9.4

To All the Boys I’ve Loved Before

To All the Boys I’ve Loved Before

To All the Boys I’ve Loved Before, the teen scene’s newest runaway hit, is a flat-out excellent film.

It is not excellent “for a teen flick.” It is not excellent “for a romantic comedy.” It is excellent for a film. It is, as I noted in my love letter to it in Paste’s TV Power Rankings the week following its triumphant non-theatrical release on Netflix, the kind of film that makes a person want to drop everything and go to film school. Or, at least, drop everything and watch it three time times in one weekend—which, if Twitter is any indication, is what just about every person who has pressed Play since it premiered has done (at minimum—I’m on watch #5).

Adapted from Jenny Han’s YA novel of the same title, TATBILB (as its legion of superfans often refer to it) hardly needs championing. In the few weeks the film has been a part of our cultural landscape, TATBILB has received such a wave of love, both emotional and critical, that it appears primed to single-handedly propel the teen rom-com genre into a new golden age. In fact, between it and the other sweet rom-com featuring an Asian-American lead to premiere the same weekend (Constance Wu’s theatrically released Crazy Rich Asians), the rom-com seems ready for a resurgence. (The two films landed on the Fandometrics Movies list at #1 and #3 the Monday following their premieres, and have since not budged.)
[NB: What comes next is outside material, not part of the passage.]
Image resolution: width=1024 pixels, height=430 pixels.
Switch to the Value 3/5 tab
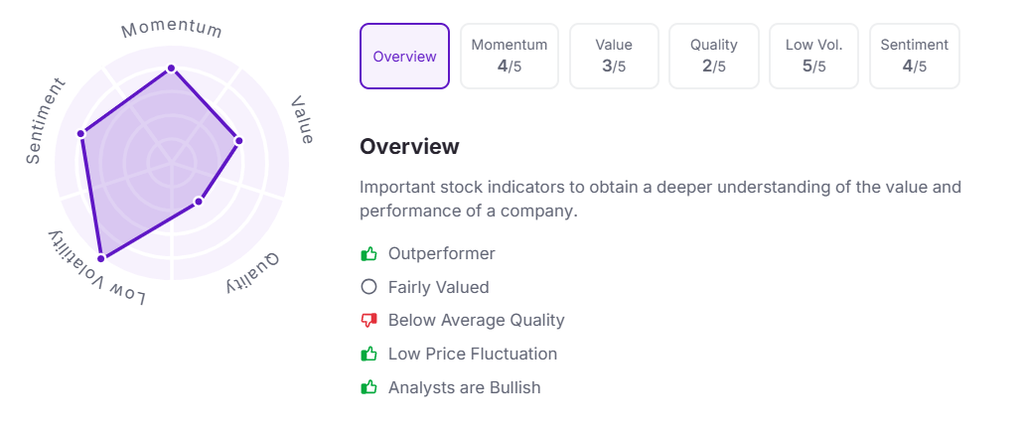point(614,56)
That said, we live in bruising, cynical times; any opportunity to bend enthusiastically toward joy ought to be seized. So please, I entreat you—pause your nightly stream of Lara Jean Covey and Peter Kavinsky falling in googly-eyed, fake-dating love, and let’s explore just how cinematically excellent the journey of their googly-eyed, fake-dating love is.
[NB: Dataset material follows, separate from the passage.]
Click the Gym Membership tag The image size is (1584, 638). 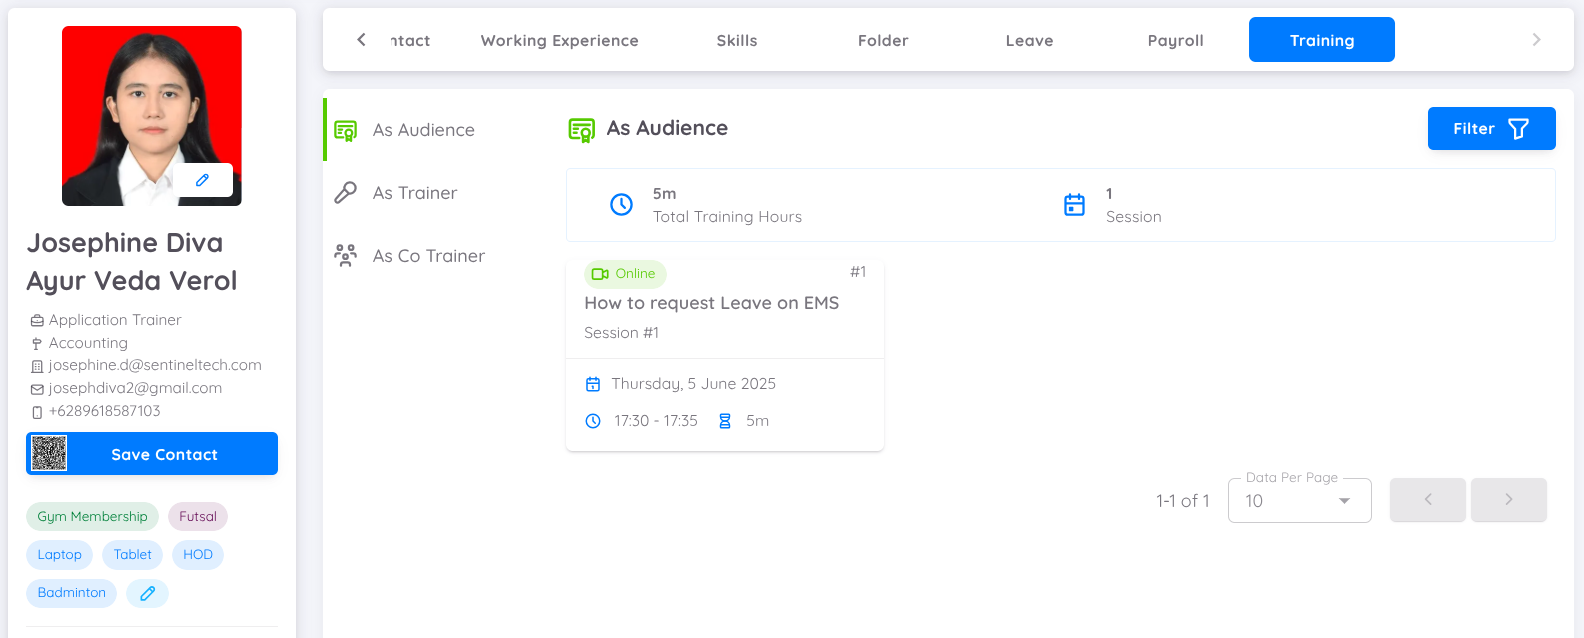tap(92, 517)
Act 1: All in Your Feelings
So many romantic comedies hinge on their protagonists engaging in various states of emotional dishonesty for the first eighty minutes of the film, then spending the last twenty learning the life-changing lesson that whoa—it turns out, emotional honesty is … good? This is fine! I’ve watched 10 Things I Hate about You’s Katarina Stratford tearfully recite a poem about the lies she told herself to keep from opening up her heart to all the hunky Australian dudes (and less hunky American sisters) in her life a billion times, and I can still barely manage to tell my best friends that I love them. I am grateful for Kat Stratford’s emotionally honest final-act epiphany; I will never stop needing Kat Stratford’s emotionally honest final-act epiphany. I just don’t need every rom-com to take Kat Stratford(/Shakespeare)’s slow emotional learning curve as a model.

TATBILB fully inverts the 80/20 ratio: Within the first twenty minutes, all five of the deeply private love letters our daydreamy, emotionally buttoned-up protagonist Lara Jean (Lana Condor) has written to her childhood crushes over the years have been stolen and mailed out—including the one to her neighbor and best friend, Josh (Israel Broussard), who just happens to also be her older sister’s just barely ex-boyfriend. This swift puncturing of any protracted emotional dishonesty Lara Jean might have hoped to indulge in, well, forever, leaves the film’s final eighty minutes free for her to embrace some really radical emotional honesty. That TATBILB allows Lara Jean to accomplish this not in spite of but through the fanfic-favorite trope of “fake dating” another, less-risky letter recipient (Noah Centineo’s ridiculously charming Peter Kavinsky) is a story strength. Yes, the fake dating set-up allows Lara Jean to put off the emotionally fraught confrontation with Josh she knows she’ll eventually need to have, but the animal instinct to flee from that confrontation is so strong, it propels her (like, physically) into a more intimate, genuinely guileless kind of honesty in every other part of her life—first with Peter, then with newfound confidante Lucas (Trezzo Mahoro), then with Margot and Kitty (Janel Parrish and Anna Cathcart), then (finally) with Josh, then (again, at last, in love) with Peter, but always, every step of the way, with herself.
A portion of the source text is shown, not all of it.